#### SOURCE EXTRACT
Day fifteen (again)
A friend got in touch on Friday morning (when I was in the middle of writing my goodbye Obama, hello Dickhead rant) to ask if I was planning to go to the women’s gathering on the island the next morning. I didn’t know there was one planned, but said, yes, absolutely, I would be there. Of course.
Then I finished my rant and posted it. Then I went on to Facebook where I found the first of what I knew would become a daily deluge of can-you-believe-what-the-Dickhead-has-done news stories shared. Then I posted an update saying I simply couldn’t take the deluge and was signing out of Facebook for at least a week. Then I went to the gym and found myself kicking the punch bag (not part of my exercise programme). At some point while I was kicking it I realised I could not go to the women’s gathering Saturday morning. Everyone there would be talking about how awful it was that Dickhead was President and I simply could not face admitting that this was true. When I got home I rang my friend, told her I couldn’t go to the gathering and why. Turned out she’d been thinking exactly the same thing and was relieved that she could bail on it, too.
Saturday evening another friend rang. She’d been to the march in Toronto earlier in the day, said it was huge and quite inspiring. (She hadn’t been to a protest march since the global day of action against the impending invasion of Iraq in February 2003. Before that I’m guessing she hadn’t been to a protest march since the war in Vietnam – although I may be wrong.)
I was planning to stay away from the news as well. That lasted two days. (What can I say? I’m a news junkie.) Yesterday, with some trepidation, I watched the news on Al Jazeera, figuring, if it started to feel as if my head was going to explode, I could fast forward to the non-Dickhead news.
########
#### SUPPLIED MATERIAL
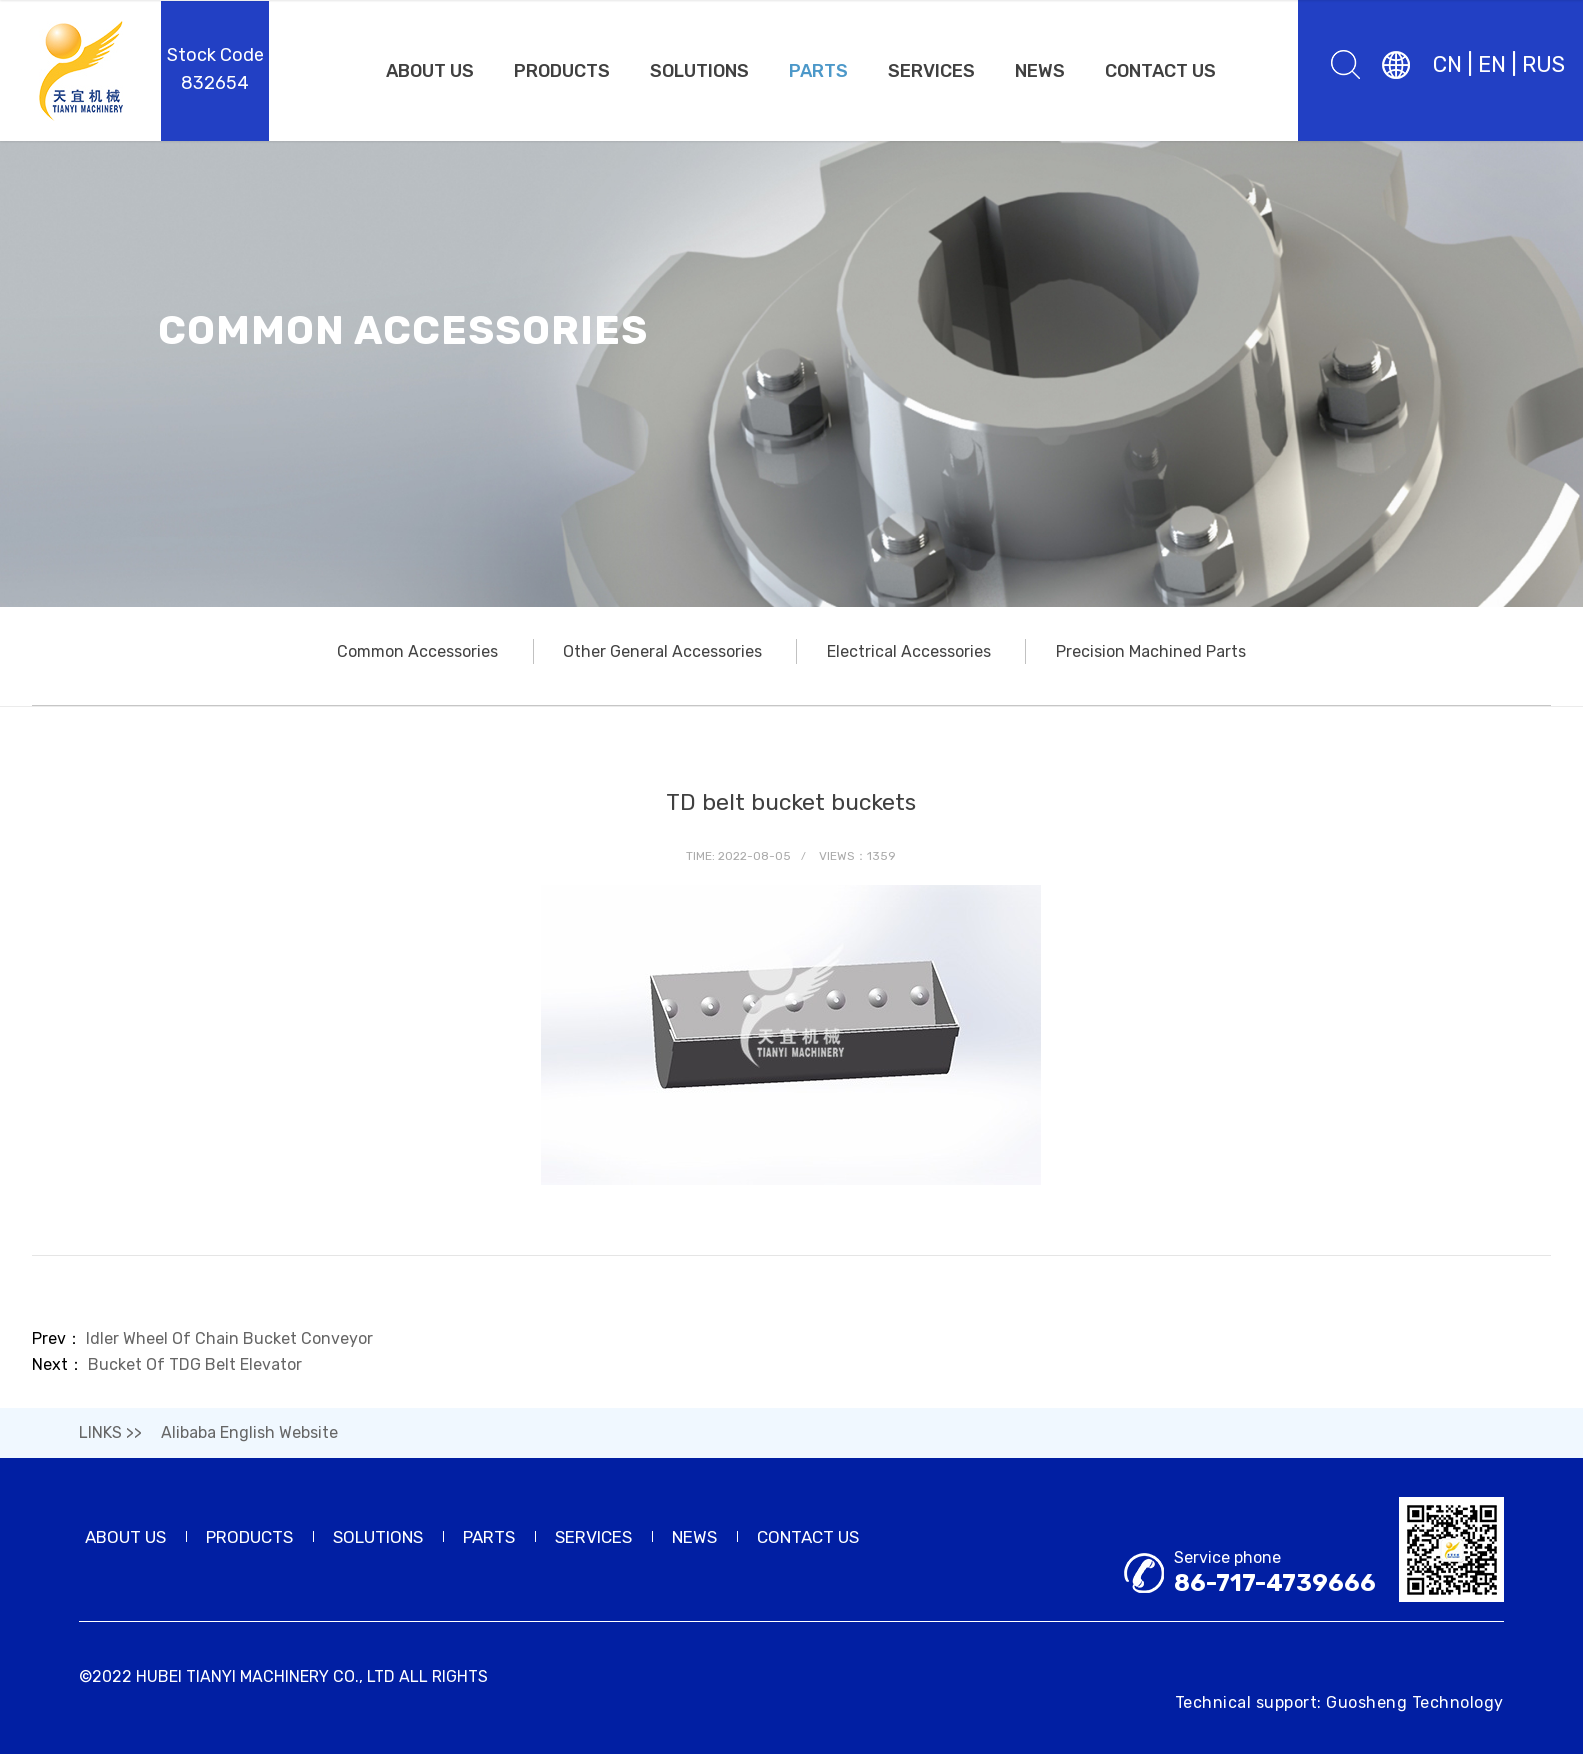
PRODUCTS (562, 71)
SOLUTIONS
########
Please rework the day-fifteen journal entry above, starting with "Day fifteen (again)" and going on through "there. Of course.", putting "neighbor" wherever "friend" appears.

SOLUTION TO THIS TASK:
Day fifteen (again)
A neighbor got in touch on Friday morning (when I was in the middle of writing my goodbye Obama, hello Dickhead rant) to ask if I was planning to go to the women’s gathering on the island the next morning. I didn’t know there was one planned, but said, yes, absolutely, I would be there. Of course.